Читаем Апостол свободы полностью

Да, у Васила не было ни желания, ни потребности резать пуповину, связывавшую его с церковью, и все же он уже не ждал для себя пищи духовной от религии. С ранней юности он чувствовал потребность возложить себя на некий алтарь, жить нравственно и содержательно, но полное душевное удовлетворение нашел в революции, а не в церкви. По существу, Васил был земным человеком и его воздержанность была аскетизмом атлета, а не святого. Он был полон языческой жажды жизни, и удовольствие, которое доставляли ему физические упражнения, было ближе по духу к древней Греции, чем к Византии. Он видел и чувствовал красоту окружающего мира, но это не вдохновляло его на хвалы создателю. Наоборот, он был полон негодования оттого, что в прекрасном мире, который явно создан для радости, люди живут в страхе и рабстве. Он верил, что каждое человеческое существо имеет право на свободу и счастье на земле и что высшая добродетель — посвятить свою жизнь завоеванию этих прав для всего человечества, даже если для этого придется нарушить все десять заповедей и прочие установления церкви. Он слушался велений собственной совести и здравого смысла, и каждый раз, когда учение или требования церкви расходились с его собственным политическим кредо, он неизменно решал противоречие, становясь на сторону этого последнего.

Васил не питал романтических иллюзий относительно своего будущего, ибо хорошо понимал, что оборотной стороной вновь обретенной свободы служат одиночество и опасности. Он знал, что жизнь его будет полна лишений и нищеты, каких ему никогда не пришлось бы пережить в монастыре с его спокойным и размеренным бытом, далеким от истинных лишений, от настоящего голода и холода. Он также знал, что, как ни называй и как ни толкуй он свое новое положение, ему нельзя даже мечтать о своем доме, о семье, о детях, — он обречен на одиночество. И еще в самой глубине души он знал, что погибнет в борьбе. Все это он понимал и принимал как должное, безжалостно подавляя в себе всякое желание, всякую надежду на то, что все может сложиться иначе. Он был храбр не потому, что не желал понимать, к каким последствиям приведет его решение. Он предпочитал смотреть фактам в лицо, хладнокровно учитывать самое худшее — и идти вперед.

Часть вторая

Если выиграю, то выиграю для всего народа.
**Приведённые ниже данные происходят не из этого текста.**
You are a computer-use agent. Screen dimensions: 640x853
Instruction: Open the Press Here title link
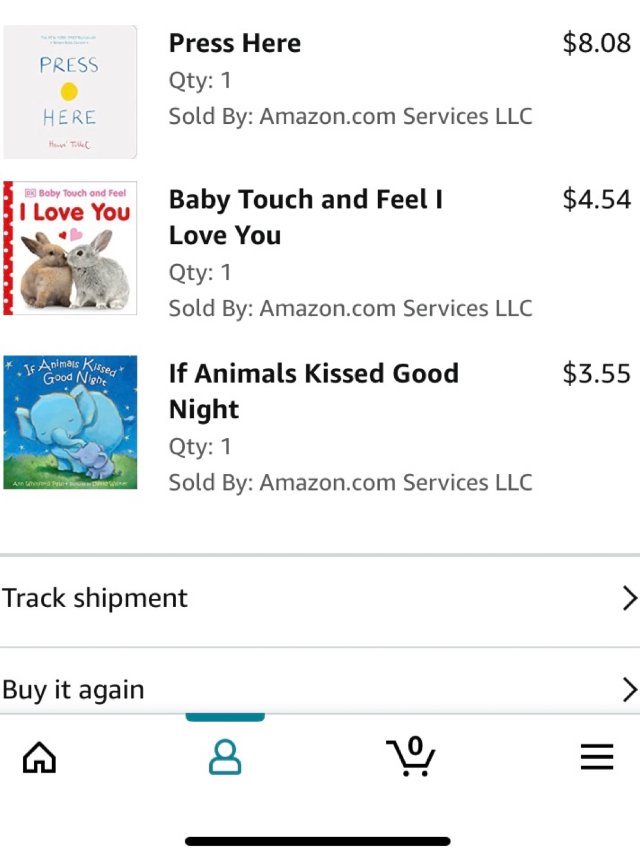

Если проиграю, потеряю только себя.

Васил Левский

…Восстань же на борьбу!

Раб должен сам добыть себе свободу!

Иль кровью смыть позор, иль быть

рабом рабу!

Байрон

Глава первая

Новый день — новая доля

На этот раз сплетни и пересуды утихли не столь быстро. Васил ожидал этого и решил уехать в Войнягово, деревню в нескольких милях от Карлово, где его дядя, Генчо Караиванов, держал лавку. Там, — вероятно, с помощью Генчо, — ему удалось устроиться в сельскую школу. В те дни учителя выбирала вся община, и хотя Васил и староста Войнягово заранее обсудили условия, на которых его берут в школу, и пришли к соглашению, назначение должен был утвердить сельский сход. Для этого Васил поехал в Войнягово в канун Юрьева дня, который в селах празднуют с особой торжественностью, потому что святой Георгий считается покровителем стад. Следующий эпизод, основанный на воспоминаниях очевидца, показывает, что певческие таланты Василия произвели на жителей Войнягово большее впечатление, чем скандальное происшествие в Карлово.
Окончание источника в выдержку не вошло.